How to Stop Time: Heroin from A to Z by Ann Marlowe (Virago, £7.99, 297pp)

In polished, lucid prose, this cool, elegant New Yorker takes us deep into the world of junkiedom. We learn that bags of heroin come with logos and brand-names (Elevator, Body Bag, Silver Bullet), that heroin is as likely to make you fat as thin, that making love on dope is 'like changing a tyre underwater', that skin problems get worse, that time becomes 'harmless' and, finally, that heroin 'rules out the possibility of something AMAZING happening that will change your life forever'. This makes for a powerful anti-drug conclusion, but, unfortunately, many lives are remarkably barren of amazing events.

The Lost Messiah by John Freely (Penguin, £7.99, 275pp)
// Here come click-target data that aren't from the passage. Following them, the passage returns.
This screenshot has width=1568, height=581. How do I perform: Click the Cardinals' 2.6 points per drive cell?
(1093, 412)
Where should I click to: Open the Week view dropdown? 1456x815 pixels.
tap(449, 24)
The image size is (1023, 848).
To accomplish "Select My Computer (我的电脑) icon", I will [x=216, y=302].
Inspired by a discovery in a Borgesian bookshop in Istanbul, Freely pursues the story of Sabbatai Sevi, a 17th-century rabbi and mystic from Izmir, who declared himself to be the Messiah. Throughout the diaspora, Jewish children were named after him and thousands flocked to join him. Many didn't cease believing even when Sabbatai, threatened with death by the Sultan, converted to Islam. Soon after, he died in mysterious circumstances, but a few scattered adherents still hold the faith. Freely's brilliantly researched tale transports the reader through a host of wonderfully arcane locations.